### Stated exercise 1
In the PySpark forum post, which version of PySpark does the author prefer to use?
### Stated exercise 2
Write the next part of the PySpark forum post, starting after its last sentence.

### Text extract
************
0
votes

I have another solution, but I prefer to use PySpark 2.3 to do it.

I have a two dimensional PySpark data frame like this:

Date       | ID
---------- | ----
08/31/2018 | 10
09/31/2018 | 10
09/01/2018 | null
09/01/2018 | null
09/01/2018 | 12

I wanted to replace ID null values by looking for the closest in the past, or if that value is null, by looking forward (and if it is again null, set a default value)

I have imagined adding a new column with .withColumn and use a UDF function which will query the data frame itself.

Something like that in pseudo code (not perfect but it is the main idea):

from pyspark.sql.types import StringType
from pyspark.sql.functions import udf

def return_value(value,date):

    if value is not null:
        return val

    value1 = df.filter(df['date']<= date).select(df['value']).collect()

    if (value1)[0][0] is not null:
        return (value1)[0][0]

    value2 = df.filter(tdf['date']>= date).select(df['value']).collect()
        return (value2)[0][0]


value_udf = udf(return_value,StringType())
new_df = tr.withColumn("new_value", value_udf(df.value,df.date))

But it does not work. Am I completely on the wrong way to do it? Is it only possible to query a Spark data frame in a UDF function? Did I miss an easier solution?
************
[Entries from a dataset]
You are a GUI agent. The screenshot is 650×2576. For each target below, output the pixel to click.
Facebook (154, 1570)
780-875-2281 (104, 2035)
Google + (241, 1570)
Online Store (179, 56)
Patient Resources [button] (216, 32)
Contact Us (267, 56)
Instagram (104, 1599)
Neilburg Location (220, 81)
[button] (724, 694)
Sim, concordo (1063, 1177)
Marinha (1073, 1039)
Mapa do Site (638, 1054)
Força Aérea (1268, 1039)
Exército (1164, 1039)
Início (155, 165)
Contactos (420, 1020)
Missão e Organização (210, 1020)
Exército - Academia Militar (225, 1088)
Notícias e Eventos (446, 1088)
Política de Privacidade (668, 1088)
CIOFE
************
### Exercise output 1
PySpark 2.3.

### Exercise output 2
1
In your example you have 3 rows with the same date, 2 of which with nulls. What is the expected result You are trying to get in this exact case? Do you want to get 10 from 09/31/2018 row for both nulls OR do You want to get it only for the first null and 12 (from last row) for the second null record? looking at Your pandas code I assume the former.Tetlanesh

1 Answers

-1
votes

Create new dataframe that have one column - unique list of all dates:

datesDF = yourDF.select('Date').distinct()

Create another one that will consist of dates and ID's but only ones where there is no nulls. And also lets keep only first (whatever will be first) occurrence of ID for each date (judging from your example you can have multiple rows per date)

noNullsDF = yourDF.dropna().dropDuplicates(subset='Date')

Lets now join those two so that we have list of all dates with whatever value we have for it (or null)

joinedDF = datesDF.join(noNullsDF, 'Date', 'left')

Now for every date get the value of ID from previous date and next date using window functions and also lets rename our ID column so later there will be less problems with join:

from pyspark.sql.window import Window
from pyspark.sql import functions as f
w = Window.orderBy('Date')

joinedDF = joinedDF.withColumn('previousID',f.lag('ID').over(w)) 
                   .withColumn('nextID',f.lead('ID').over(w))
                   .withColumnRenamed('ID','newID') 

Now lets join it back to our original Dataframe by date

yourDF = yourDF.join(joinedDF, 'Date', 'left')

Now our Dataframe have 4 ID columns:

  1. original ID
  2. newID - ID of any non-null value of given date if any or null
  3. previousID - ID from previous date (non null if any or null)
  4. nextID - ID from next date (non null if any or null)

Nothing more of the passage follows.